A insensibilidade e a ganância que operam por meio de processos de sujeição e assujeitamento voltados exclusivamente para os ganhos, resultado da produção desse sujeito histórico que Foucault (2008) chamou de homo oeconomicus, fez com que o neoliberalismo ascendesse nos Estados Unidos, não atuando somente como uma alternativa técnica de governo, mas como um novo modo de pensar, um novo estilo geral de pensamento, de análise, de imaginação e de racionalidade que acabou sendo governamentalizado.
No neoliberalismo – e ele não esconde, ele proclama isso – também vai-se encontrar uma teoria do homo oeconomicus, mas como o homo oeconomicus, aqui, não é em absoluto um parceiro da troca. O homo oeconomicus é um empresário, e um empresário de si mesmo. Essa coisa é tão verdadeira que, praticamente, o objeto de todas as análises que fazem os neoliberais será substituir, a cada instante, o homo oeconomicus, parceiro da troca por um homo oeconomicus empresário de si mesmo, sendo ele próprio seu capital, sendo para si mesmo seu produtor, sendo para si mesmo a fonte de [sua] renda (Foucault 2008: 310-311).

*MATERIAL DE ORIGEM*.
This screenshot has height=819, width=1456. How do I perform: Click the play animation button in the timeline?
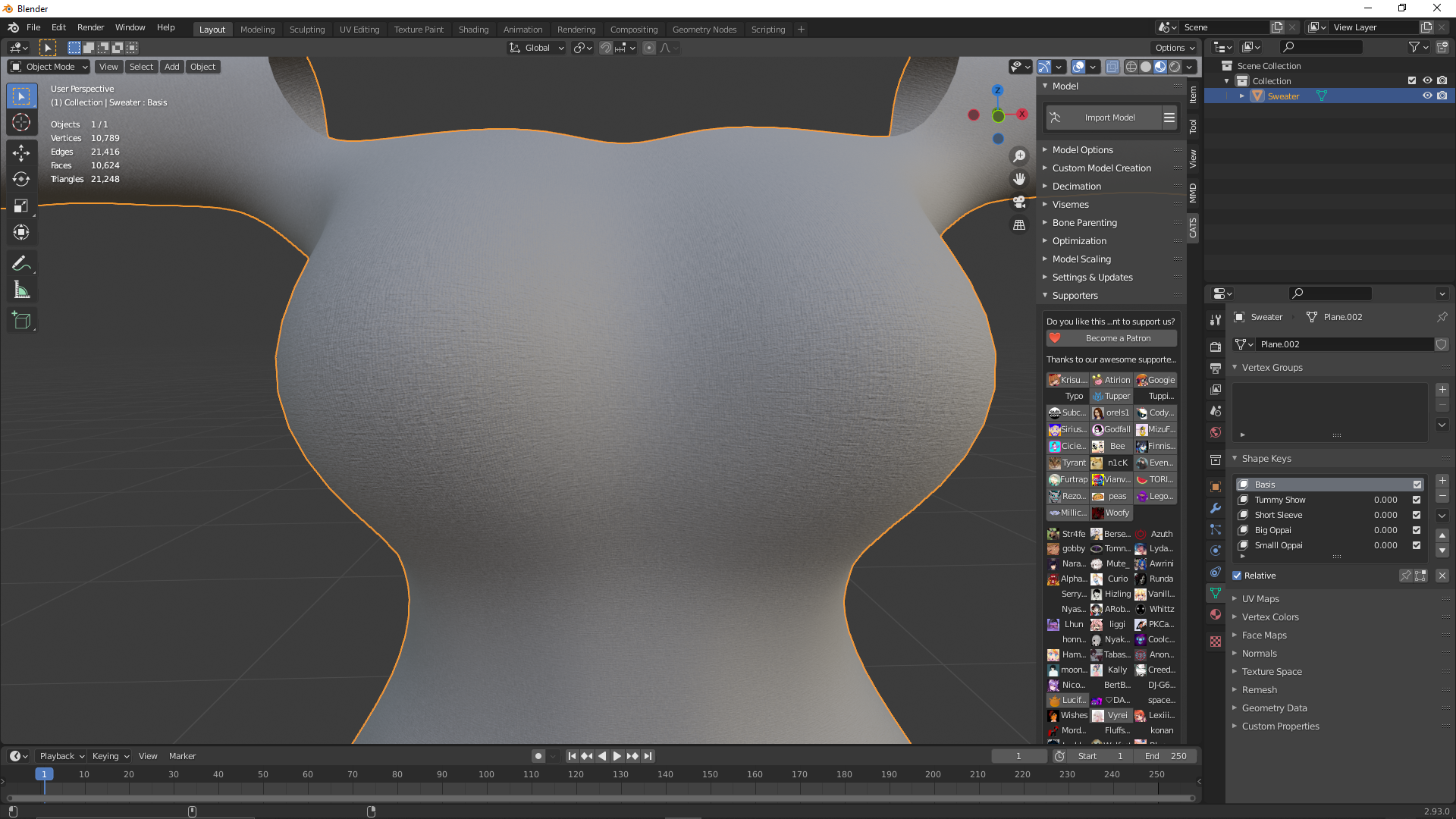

*INSTRUÇÕES DO EXERCÍCIO*.
Diga se cada afirmação a seguir está de acordo com o trecho sobre o homo oeconomicus. Responda sim ou não e cite as palavras do trecho que decidem.
1. O neoliberalismo ascendeu na França.
2. No neoliberalismo, o homo oeconomicus é um empresário de si mesmo.
3. O neoliberalismo esconde sua teoria do homo oeconomicus.

*RESPOSTA AO EXERCÍCIO*.
1. Não: "fez com que o neoliberalismo ascendesse nos Estados Unidos"
2. Sim: "O homo oeconomicus é um empresário, e um empresário de si mesmo."
3. Não: "ele não esconde, ele proclama isso"